Last week’s mass shooting in San Bernardino, Calif., which killed 14 people and wounded many others, occurred at an employee holiday party hosted by the San Bernardino County Department of Public Health.
Dr. Georges Benjamin, executive director of the American Public Health Association, said the shooting was “deeply personal” for him. He urged Congress, which has long been paralyzed on the issue, to take action on “common-sense measures,” given that about 32,000 people in the U.S. are killed by guns annually.
Achieving meaningful solutions, Benjamin said, will require a change in the national conversation to understand gun violence through a prevention-oriented public health lens. And that will require up-to-date research data on gun violence, which the U.S. currently lacks. “Right now we’re making emotional decisions, and people are just running to their corners when someone proposes anything, without actually having the evidence to back up what they say,” he said.
But evidence that could help identify solutions is scarce. The Centers for Disease Control and Prevention’s last report on gun violence was released in 1996. That year, the Republican-led Congress, concerned that the agency was promoting gun control, barred federal funding for gun-violence research.

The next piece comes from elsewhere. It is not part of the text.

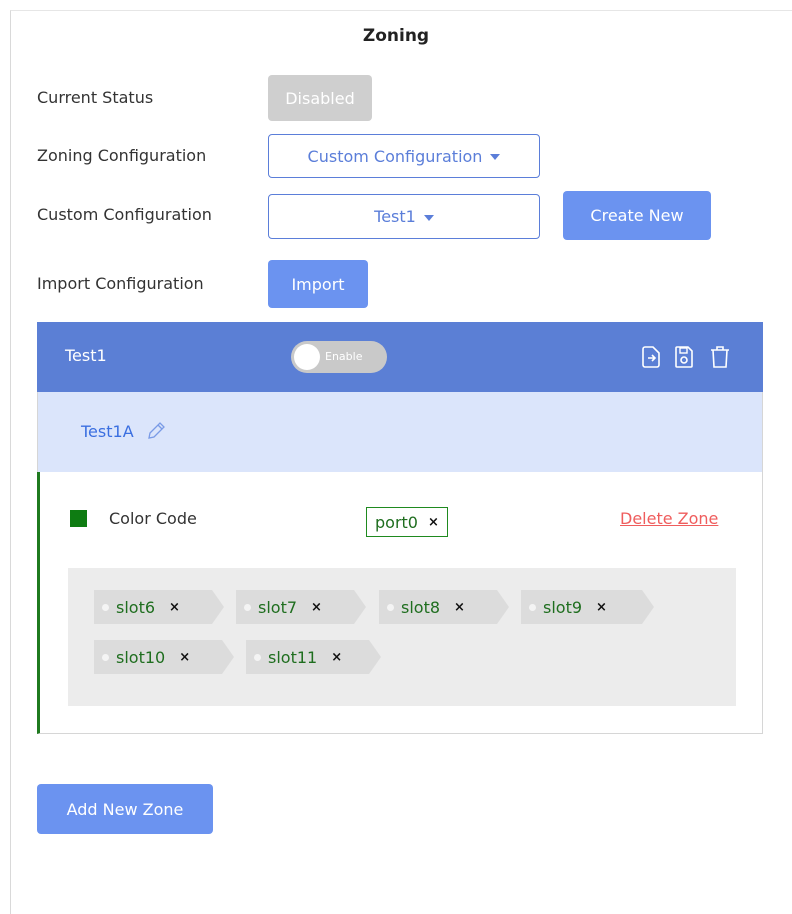 The height and width of the screenshot is (914, 792). Describe the element at coordinates (400, 432) in the screenshot. I see `zone-group-header: Test1A` at that location.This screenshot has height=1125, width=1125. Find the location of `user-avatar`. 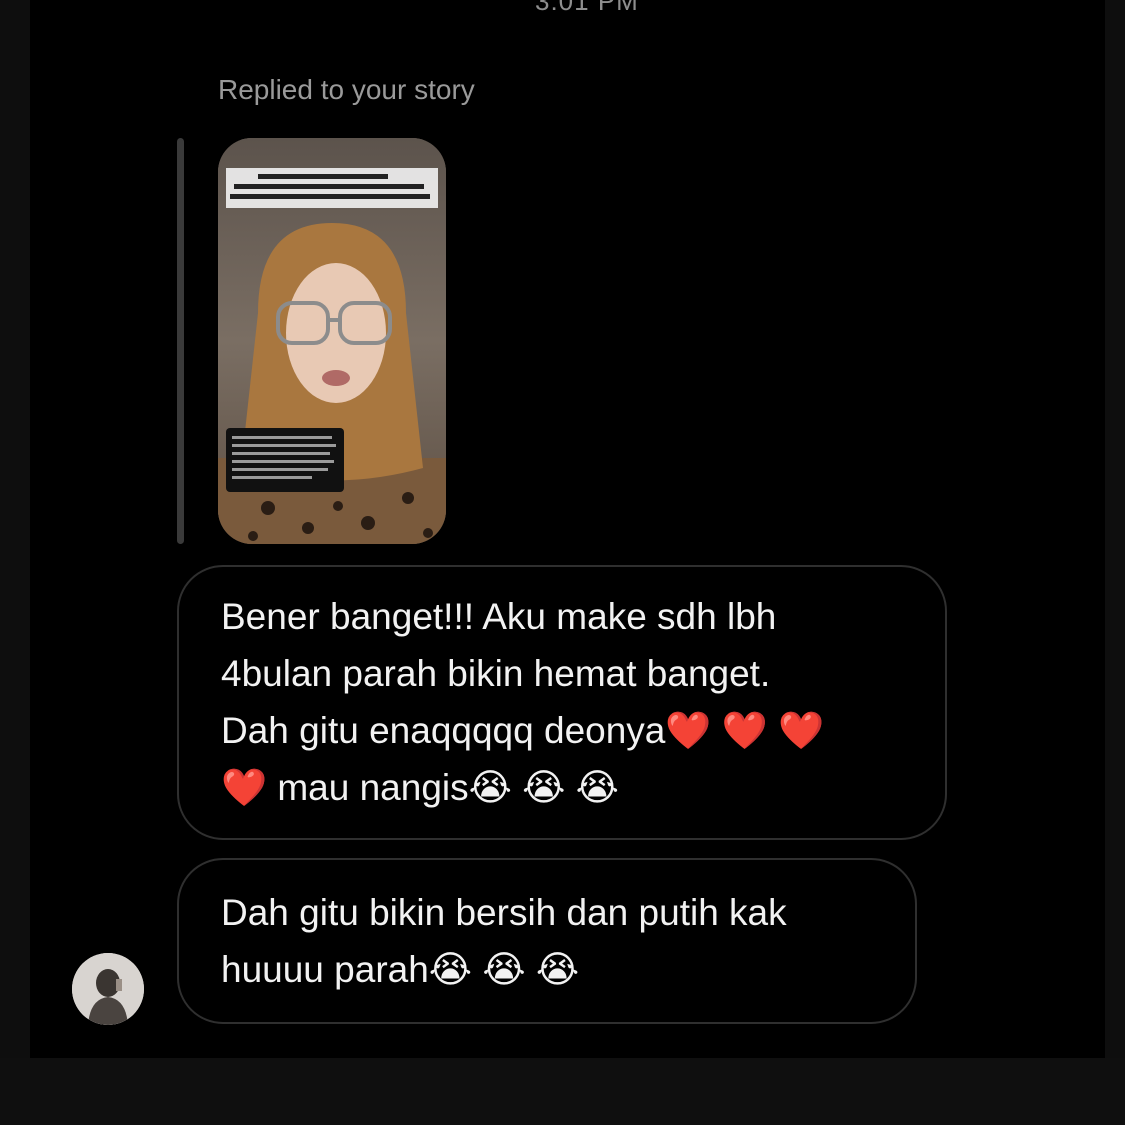

user-avatar is located at coordinates (108, 989).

Since then, efforts to restart federal research funding have gone nowhere.
“Data and research help to show there really is a problem,” said David Hemenway, director of the Harvard Injury Control Research Center. Data also are crucial in evaluating whether “what you’re doing is making a beneficial change,” he added.
Just hours before the San Bernardino attack, representatives of the American Academy of Pediatrics and the advocacy group Doctors for America asked Congress to examine how gun violence affects Americans’ health. Dr. Alice Chen, executive director of Doctors for America, likened gun-violence research to the auto-safety studies that led to mandatory seat belts, airbags, safer highway design and a significant reduction in deaths from car accidents.
President Barack Obama directed the CDC to conduct research on guns after the 2012 massacre of students and school staff at Sandy Hook Elementary School in Newtown, Conn. He included $10 million for such research in his two most recent budget proposals. But congressional Republicans opposed to gun control have blocked that funding.
Former Arkansas GOP Rep. Jay Dickey, who sponsored the 1996 law that ended federal gun-violence research, now says cutting off that funding was a mistake. Every time he drives on the highway and sees improved road safety features, he says he thinks about how similar research could help reduce gun-related mortality without interfering with Americans’ Second Amendment rights.
In November, the CDC issued a 16-page report on the violence plaguing Wilmington, Del. At the city’s request, the agency examined the 127 shootings that killed 154 people in 2013. Those shootings represented a 45% hike in gun violence over the prior two years. CDC investigators combed through police records for sociological information about whether those who had been arrested for violent firearms crimes were employed, had experienced child abuse or had dropped out of school.
One factor that the CDC did not look at in Wilmington, however, is the one that experts say could be most helpful in designing policies to effectively reduce gun violence—how the shooters got their guns. That information could help policymakers figure out how to limit access to the guns used in crimes. But out of political caution, CDC officials are leery of venturing into such issues.
Chen suggested that gun violence researchers could edge into the public health realm by investigating the less politically volatile issues of suicide prevention and safe firearms storage.
Hemenway said a public health approach is powerful because it focuses on system change. “Almost always, real successes come not from changing people, who are really hard to change, but from changing the system,” he said. “You want to make systems so that it’s hard to make mistakes and hard to behave inappropriately. And then when people do, nobody gets seriously hurt.”
Benjamin said the history of public health initiatives proves that multidisciplinary collaboration could reduce the number of Americans injured or killed by guns. “It’s not about taking firearms away, specifically,” he said. “It’s about looking at the data and finding ways to make firearms safer and to make the community safer for people with their firearms.”
Just as the nation reduced deaths and injuries from car crashes, he said, “we can do the exact same thing for firearms.”